▶ _Passage provided_:
^^^^

British educational campaigner and hostess (1807–1895)

Henrietta Maria Stanley, Baroness Stanley of Alderley (21 December 1807 – 16 February 1895), was a British Canadian-born political hostess and campaigner for the education of women in England.

She was a founder and benefactor of Girton College at the University of Cambridge, but also a signatory of a petition against women's suffrage. She was the maternal grandmother of philosopher Bertrand Russell.

== Early life and family ==
Born in Halifax, Nova Scotia, Lady Stanley was the eldest child of Henry Dillon, 13th Viscount Dillon, and Henrietta Browne, the sister of Dominick Browne, 1st Baron Oranmore and Browne. She was a descendant of both Charles II (by his mistress Barbara Villiers) and James II of England (by his mistress Catherine Sedley). Her ancestors were Roman Catholic and had had pronounced Jacobite leanings; one of them was Maréchal de camp Arthur Dillon, a supporter of the Old Pretender who lived in exile in France. Her grandfather Charles Dillon, 12th Viscount Dillon eventually converted to Anglicanism in 1767.

^^^^

▶ _Dataset entries_:
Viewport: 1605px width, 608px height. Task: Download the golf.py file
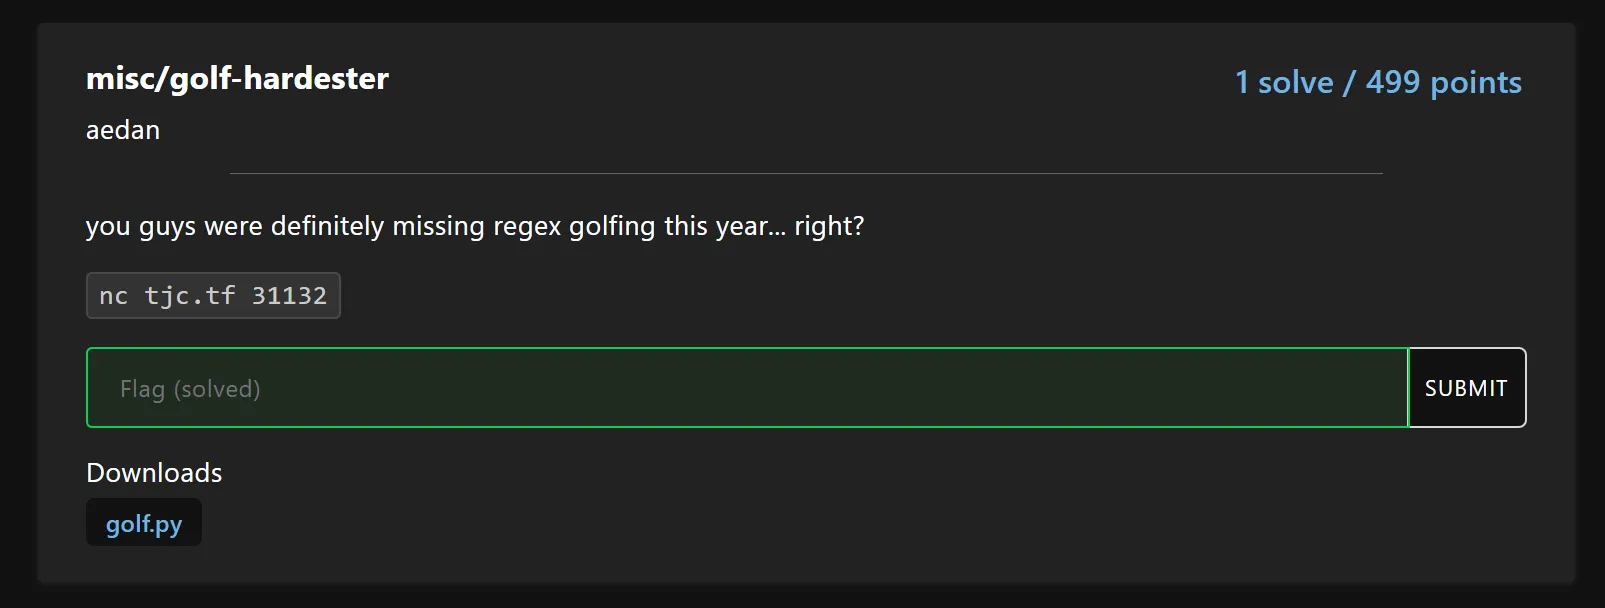144,523
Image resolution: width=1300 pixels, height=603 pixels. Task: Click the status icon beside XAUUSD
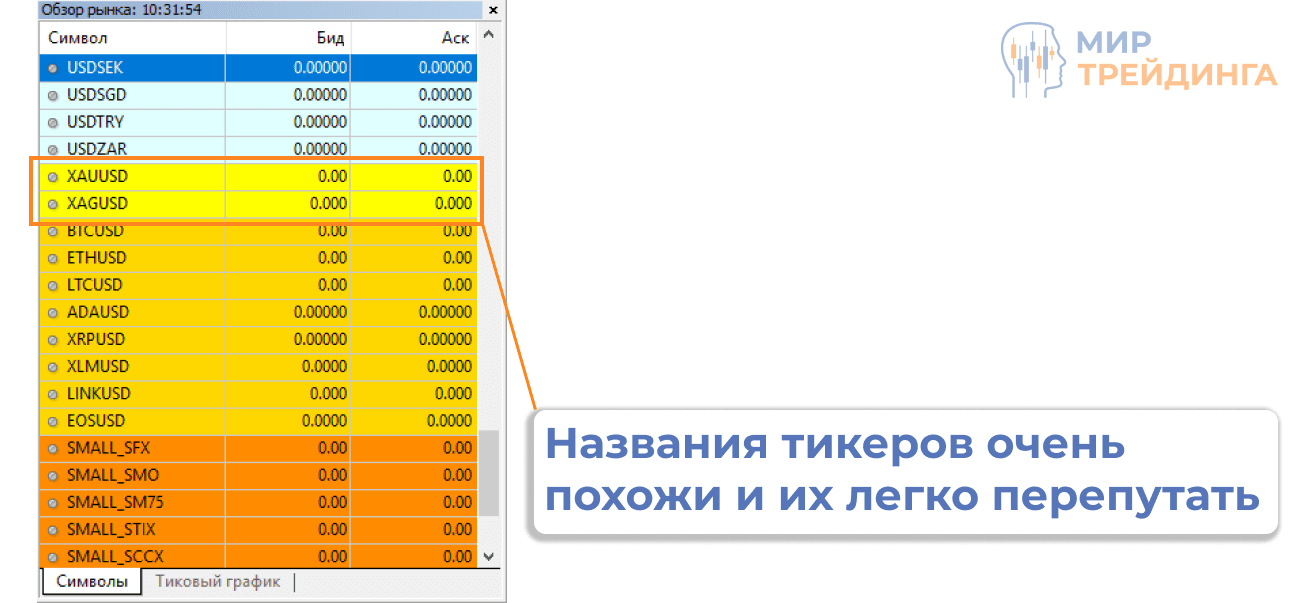(x=50, y=175)
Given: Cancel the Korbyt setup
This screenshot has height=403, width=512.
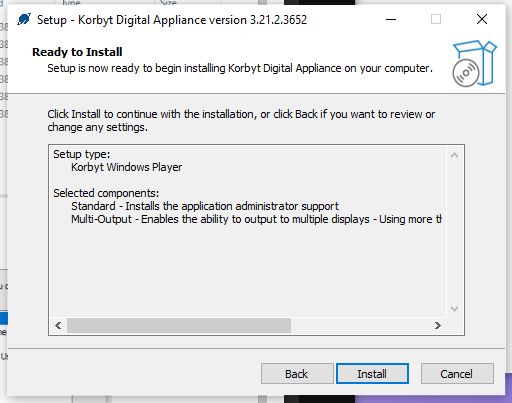Looking at the screenshot, I should coord(457,374).
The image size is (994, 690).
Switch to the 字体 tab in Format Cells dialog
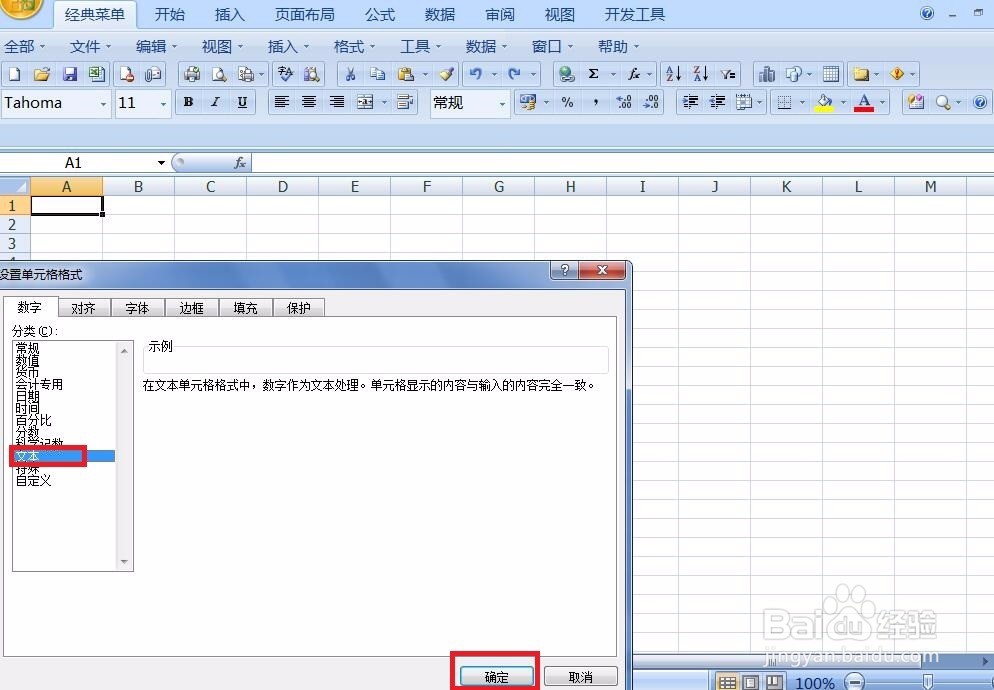click(x=137, y=307)
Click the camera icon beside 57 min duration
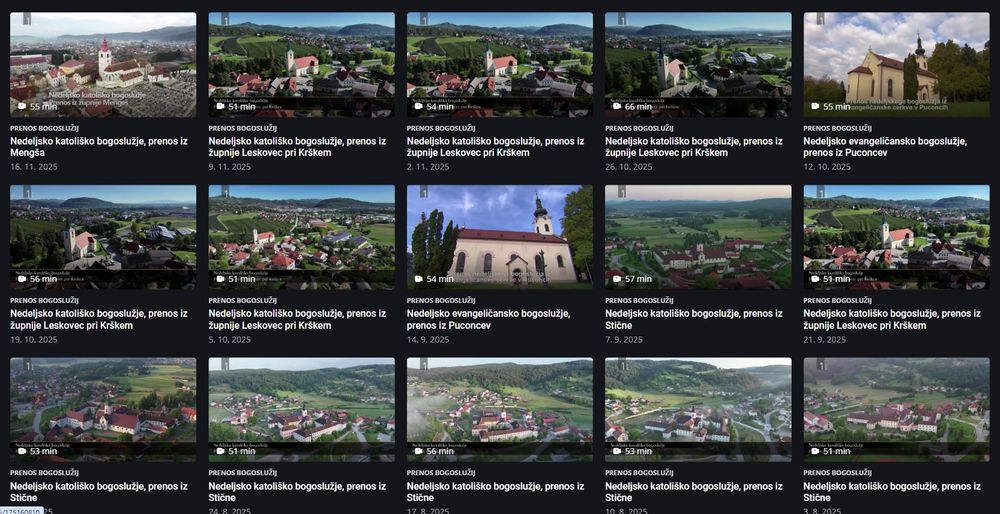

^^^^

▶ _What you need to do_: In the biography of Henrietta Maria Stanley above, in what year did her grandfather Charles Dillon, 12th Viscount Dillon, convert to Anglicanism?

▶ _Exercise result_: 1767